- [JOB A]: Rewrite the listing lines starting with the line that contains "Given: Click the Intel" and going on through the line that contains "Looking at the screenshot, I should pos(16,16).", replacing "Intel Core i7 8700" with "AMD Ryzen 5 3600" and leaving everything else unchanged.

── EXTRACT ──

# Hallowedding pics...just a couple



## Frankie's Girl (Aug 27, 2007)

You all look so happy!

LOVE the cake! 

Congratulations!!!


----------



## sweet&sinister (Oct 1, 2006)

Nice pics..Looks like you had a very cool wedding. That cake is awesome!


----------



## WitchyWays45 (Nov 2, 2008)

I always thought Halloween was an awesome time to get married!
Wonderful!!!


----------



## MrsMyers666 (Oct 19, 2004)

Looks like an amazing day! The cake turned out fantastic!


----------



## Halloween Princess (Sep 23, 2008)

Congratulations! Love the cake.


----------



## MHooch (Jun 15, 2007)

Great pictures. Congrats on your marriage. And the cake was _*gorgeous*_!!!


----------



## BooBerrie (Jan 1, 2008)

Congratulations. The cake rocks and I love the blue color you guys used.


----------



## fangsalot (Oct 17, 2008)

congratulations!!um whos arm is that around your shoulder on pic 3,i cant figure it out.


----------



## Mz Skull (Nov 18, 2005)

Thanks everyone it was sooooo much fun. I've had so many people tell me how much fun they had and they wish more weddings were like this!! 
fangsalot--That arm is my son's.....he's in the tall Scream outfit behind us. It has a harness on it and you look out through the chest.


----------



## lil_faith (Oct 4, 2008)

Congrats on what looked like an amazing wedding! The outfits were amazing! All the best for many happy times to come. Also that cake is stunning! xx


----------



## EvilMel (Dec 6, 2007)

Congratulations!

That cake WAS awesome. I especially love the cake topper.


----------



## fangsalot (Oct 17, 2008)

oh hahahaha i thought that scream guy was the archway for the door.duuh!


----------



## witchiepoo (Oct 4, 2006)

congratulations on your wedding & thanks for sharing the pics  i agree - the cake is fantastic!


----------



## Mz Skull (Nov 18, 2005)

Thank you everyone.....it was a wonderful time. 
Believe it or not the woman that made my cake......it was her
second wedding cake!! She did her first one the weekend before!!
She did awesome!!!!!


----------



## kelsey (Jul 16, 2008)

More Congadulations! Your cake was amazing! You looked great! What a cool wedding!!


----------



## 22606 (Aug 11, 2008)

Hope you have a long and happy marriage. It looks like the ceremony was a lot of fun I really like the cake and your wedding dress, by the way.


----------



## bethene (Feb 12, 2007)

congrats on your wedding! Everything looked great, looked like such a fun wedding, and like everyone else has said, what a FABULOUS cake, love the topper, and the colors on it. That is the coolest wedding cake I have ever seen! I have to go back and take another look at it!


----------



## bethene (Feb 12, 2007)

it is even cooler the second time ! Also, I love the blue table cloth and the blue tapercandles and candle holder!

───
── DATASET ROWS ──

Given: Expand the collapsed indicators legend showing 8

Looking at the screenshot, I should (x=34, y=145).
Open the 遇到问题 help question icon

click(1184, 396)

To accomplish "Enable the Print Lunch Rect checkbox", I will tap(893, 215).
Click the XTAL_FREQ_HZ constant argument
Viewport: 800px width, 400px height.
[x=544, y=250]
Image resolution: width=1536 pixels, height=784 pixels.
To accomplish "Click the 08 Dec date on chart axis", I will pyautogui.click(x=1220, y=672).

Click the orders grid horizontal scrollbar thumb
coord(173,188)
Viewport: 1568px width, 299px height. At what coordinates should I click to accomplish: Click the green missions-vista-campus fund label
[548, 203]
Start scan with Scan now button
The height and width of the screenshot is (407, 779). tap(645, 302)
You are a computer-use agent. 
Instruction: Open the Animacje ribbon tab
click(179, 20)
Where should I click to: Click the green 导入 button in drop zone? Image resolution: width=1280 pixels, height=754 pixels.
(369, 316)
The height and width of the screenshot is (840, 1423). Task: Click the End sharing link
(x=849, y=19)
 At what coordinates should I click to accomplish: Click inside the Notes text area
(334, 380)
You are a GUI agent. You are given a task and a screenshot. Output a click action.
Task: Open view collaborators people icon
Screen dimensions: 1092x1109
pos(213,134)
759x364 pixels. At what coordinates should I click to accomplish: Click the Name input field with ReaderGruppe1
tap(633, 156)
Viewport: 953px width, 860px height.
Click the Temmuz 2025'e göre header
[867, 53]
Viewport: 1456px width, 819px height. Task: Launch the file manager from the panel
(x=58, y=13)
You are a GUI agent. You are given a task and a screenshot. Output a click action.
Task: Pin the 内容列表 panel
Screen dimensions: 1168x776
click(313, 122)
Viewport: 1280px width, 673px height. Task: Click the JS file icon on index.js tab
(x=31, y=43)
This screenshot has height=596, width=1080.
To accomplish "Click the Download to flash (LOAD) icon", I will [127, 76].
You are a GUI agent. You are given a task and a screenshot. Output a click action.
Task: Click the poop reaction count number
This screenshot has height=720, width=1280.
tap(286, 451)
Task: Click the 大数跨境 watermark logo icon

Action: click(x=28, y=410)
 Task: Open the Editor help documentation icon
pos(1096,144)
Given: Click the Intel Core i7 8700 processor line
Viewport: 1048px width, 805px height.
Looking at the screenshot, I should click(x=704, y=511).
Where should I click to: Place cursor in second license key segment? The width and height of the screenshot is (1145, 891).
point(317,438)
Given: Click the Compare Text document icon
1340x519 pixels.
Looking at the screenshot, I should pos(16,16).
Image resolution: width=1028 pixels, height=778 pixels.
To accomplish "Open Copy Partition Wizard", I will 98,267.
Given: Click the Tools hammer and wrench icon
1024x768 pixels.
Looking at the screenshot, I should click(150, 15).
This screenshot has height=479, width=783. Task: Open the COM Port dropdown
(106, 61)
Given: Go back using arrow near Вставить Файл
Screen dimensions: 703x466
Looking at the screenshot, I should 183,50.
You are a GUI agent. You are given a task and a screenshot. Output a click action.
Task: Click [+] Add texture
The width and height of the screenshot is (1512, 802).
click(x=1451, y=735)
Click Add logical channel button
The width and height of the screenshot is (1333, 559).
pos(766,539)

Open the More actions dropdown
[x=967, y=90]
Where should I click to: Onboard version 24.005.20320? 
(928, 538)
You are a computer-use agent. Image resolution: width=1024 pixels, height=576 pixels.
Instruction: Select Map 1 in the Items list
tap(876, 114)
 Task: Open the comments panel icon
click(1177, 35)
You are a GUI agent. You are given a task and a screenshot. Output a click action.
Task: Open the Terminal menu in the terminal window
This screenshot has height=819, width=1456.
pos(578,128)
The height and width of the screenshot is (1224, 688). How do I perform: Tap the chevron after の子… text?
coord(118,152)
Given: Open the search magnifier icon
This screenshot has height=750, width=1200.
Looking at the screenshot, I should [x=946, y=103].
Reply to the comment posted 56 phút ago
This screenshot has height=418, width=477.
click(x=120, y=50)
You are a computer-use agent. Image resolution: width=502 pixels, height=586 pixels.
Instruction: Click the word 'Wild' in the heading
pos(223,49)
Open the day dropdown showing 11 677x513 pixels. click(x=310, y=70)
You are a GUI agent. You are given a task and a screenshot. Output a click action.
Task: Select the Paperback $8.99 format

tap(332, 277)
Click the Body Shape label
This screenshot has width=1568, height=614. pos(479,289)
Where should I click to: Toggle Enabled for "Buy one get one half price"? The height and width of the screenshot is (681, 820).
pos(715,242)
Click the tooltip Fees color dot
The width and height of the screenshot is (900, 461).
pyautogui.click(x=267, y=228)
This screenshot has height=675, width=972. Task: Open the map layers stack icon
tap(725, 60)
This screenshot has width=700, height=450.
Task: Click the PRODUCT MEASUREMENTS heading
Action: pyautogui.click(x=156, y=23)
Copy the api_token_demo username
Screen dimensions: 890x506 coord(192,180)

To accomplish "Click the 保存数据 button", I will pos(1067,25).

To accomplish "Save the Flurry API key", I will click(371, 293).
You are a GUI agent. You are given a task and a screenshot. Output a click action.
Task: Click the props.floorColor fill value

───

- [JOB B]: According to the thread, which wedding cake was Mz Skull's cake for the woman who made it?

- [WRITTEN RESPONSE A]:
Given: Click the AMD Ryzen 5 3600 processor line
Viewport: 1048px width, 805px height.
Looking at the screenshot, I should click(x=704, y=511).
Where should I click to: Place cursor in second license key segment? The width and height of the screenshot is (1145, 891).
point(317,438)
Given: Click the Compare Text document icon
1340x519 pixels.
Looking at the screenshot, I should pos(16,16).

- [WRITTEN RESPONSE B]: It was her second wedding cake; she made her first one the weekend before.